| Dataset records |

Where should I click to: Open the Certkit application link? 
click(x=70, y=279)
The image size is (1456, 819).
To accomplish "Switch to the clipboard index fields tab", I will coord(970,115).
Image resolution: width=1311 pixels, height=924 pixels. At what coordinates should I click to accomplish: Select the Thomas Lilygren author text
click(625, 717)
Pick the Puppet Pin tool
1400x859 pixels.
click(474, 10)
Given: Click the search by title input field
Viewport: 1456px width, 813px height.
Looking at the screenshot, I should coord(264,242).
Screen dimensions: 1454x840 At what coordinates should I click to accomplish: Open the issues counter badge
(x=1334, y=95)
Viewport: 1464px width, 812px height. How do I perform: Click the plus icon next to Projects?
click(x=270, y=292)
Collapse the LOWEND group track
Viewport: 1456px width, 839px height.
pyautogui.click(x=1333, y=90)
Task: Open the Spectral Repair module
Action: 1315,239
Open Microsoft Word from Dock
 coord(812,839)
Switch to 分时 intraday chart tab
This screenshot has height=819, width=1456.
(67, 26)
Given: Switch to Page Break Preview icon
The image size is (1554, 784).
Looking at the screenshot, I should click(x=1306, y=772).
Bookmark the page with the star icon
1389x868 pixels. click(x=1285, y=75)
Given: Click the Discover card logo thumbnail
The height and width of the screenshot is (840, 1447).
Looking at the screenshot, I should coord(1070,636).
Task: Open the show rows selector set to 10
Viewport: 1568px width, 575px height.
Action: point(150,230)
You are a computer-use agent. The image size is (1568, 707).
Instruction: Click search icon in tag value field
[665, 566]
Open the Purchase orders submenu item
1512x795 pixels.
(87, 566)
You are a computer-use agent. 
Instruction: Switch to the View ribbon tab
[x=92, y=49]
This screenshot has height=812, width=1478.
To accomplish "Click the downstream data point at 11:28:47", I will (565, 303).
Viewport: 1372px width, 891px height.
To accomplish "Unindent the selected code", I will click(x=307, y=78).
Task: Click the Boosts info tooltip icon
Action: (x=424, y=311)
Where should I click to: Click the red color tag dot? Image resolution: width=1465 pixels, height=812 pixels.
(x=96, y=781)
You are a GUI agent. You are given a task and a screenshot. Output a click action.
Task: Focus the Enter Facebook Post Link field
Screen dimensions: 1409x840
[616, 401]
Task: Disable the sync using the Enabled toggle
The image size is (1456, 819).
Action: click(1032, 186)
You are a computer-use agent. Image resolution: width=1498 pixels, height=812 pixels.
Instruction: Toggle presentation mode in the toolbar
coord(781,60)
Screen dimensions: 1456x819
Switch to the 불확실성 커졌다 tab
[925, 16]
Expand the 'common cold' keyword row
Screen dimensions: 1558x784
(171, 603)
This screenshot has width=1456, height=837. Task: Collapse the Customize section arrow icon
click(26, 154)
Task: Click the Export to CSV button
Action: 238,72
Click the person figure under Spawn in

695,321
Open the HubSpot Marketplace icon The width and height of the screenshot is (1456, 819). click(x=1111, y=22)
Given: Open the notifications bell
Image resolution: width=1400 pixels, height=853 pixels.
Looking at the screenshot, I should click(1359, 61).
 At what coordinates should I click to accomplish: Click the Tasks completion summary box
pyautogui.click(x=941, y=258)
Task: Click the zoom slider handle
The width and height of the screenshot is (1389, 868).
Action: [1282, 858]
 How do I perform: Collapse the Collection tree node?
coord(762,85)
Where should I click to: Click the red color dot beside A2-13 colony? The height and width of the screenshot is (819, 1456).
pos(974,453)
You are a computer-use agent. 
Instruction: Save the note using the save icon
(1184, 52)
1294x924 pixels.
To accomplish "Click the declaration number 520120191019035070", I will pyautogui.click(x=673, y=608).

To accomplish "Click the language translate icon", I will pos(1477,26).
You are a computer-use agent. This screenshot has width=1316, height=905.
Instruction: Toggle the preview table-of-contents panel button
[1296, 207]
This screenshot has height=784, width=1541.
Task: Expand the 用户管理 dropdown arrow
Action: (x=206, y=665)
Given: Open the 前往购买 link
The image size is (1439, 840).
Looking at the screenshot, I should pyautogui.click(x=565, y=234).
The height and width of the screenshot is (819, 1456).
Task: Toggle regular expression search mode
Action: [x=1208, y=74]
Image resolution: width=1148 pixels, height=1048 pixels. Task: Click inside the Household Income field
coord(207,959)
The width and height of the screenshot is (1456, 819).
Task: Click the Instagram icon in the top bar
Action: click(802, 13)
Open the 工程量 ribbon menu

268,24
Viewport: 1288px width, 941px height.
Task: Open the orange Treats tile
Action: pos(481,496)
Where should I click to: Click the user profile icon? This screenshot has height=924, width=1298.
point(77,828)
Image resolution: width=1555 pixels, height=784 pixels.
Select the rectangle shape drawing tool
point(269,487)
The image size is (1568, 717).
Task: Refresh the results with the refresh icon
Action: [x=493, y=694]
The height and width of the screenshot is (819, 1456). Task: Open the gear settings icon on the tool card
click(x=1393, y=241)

| What needs to be done |
Restate word for word the entries above, starting at the line with "Viewport: 1372px width, 891px height." and ending at the line with "Given: Open the notifications bell", inclusive, and no others.

| Task solution |
Viewport: 1372px width, 891px height.
To accomplish "Unindent the selected code", I will click(x=307, y=78).
Task: Click the Boosts info tooltip icon
Action: (x=424, y=311)
Where should I click to: Click the red color tag dot? Image resolution: width=1465 pixels, height=812 pixels.
(x=96, y=781)
You are a GUI agent. You are given a task and a screenshot. Output a click action.
Task: Focus the Enter Facebook Post Link field
Screen dimensions: 1409x840
[616, 401]
Task: Disable the sync using the Enabled toggle
The image size is (1456, 819).
Action: click(1032, 186)
You are a computer-use agent. Image resolution: width=1498 pixels, height=812 pixels.
Instruction: Toggle presentation mode in the toolbar
coord(781,60)
Screen dimensions: 1456x819
Switch to the 불확실성 커졌다 tab
[925, 16]
Expand the 'common cold' keyword row
Screen dimensions: 1558x784
(171, 603)
This screenshot has width=1456, height=837. Task: Collapse the Customize section arrow icon
click(26, 154)
Task: Click the Export to CSV button
Action: 238,72
Click the person figure under Spawn in

695,321
Open the HubSpot Marketplace icon The width and height of the screenshot is (1456, 819). click(x=1111, y=22)
Given: Open the notifications bell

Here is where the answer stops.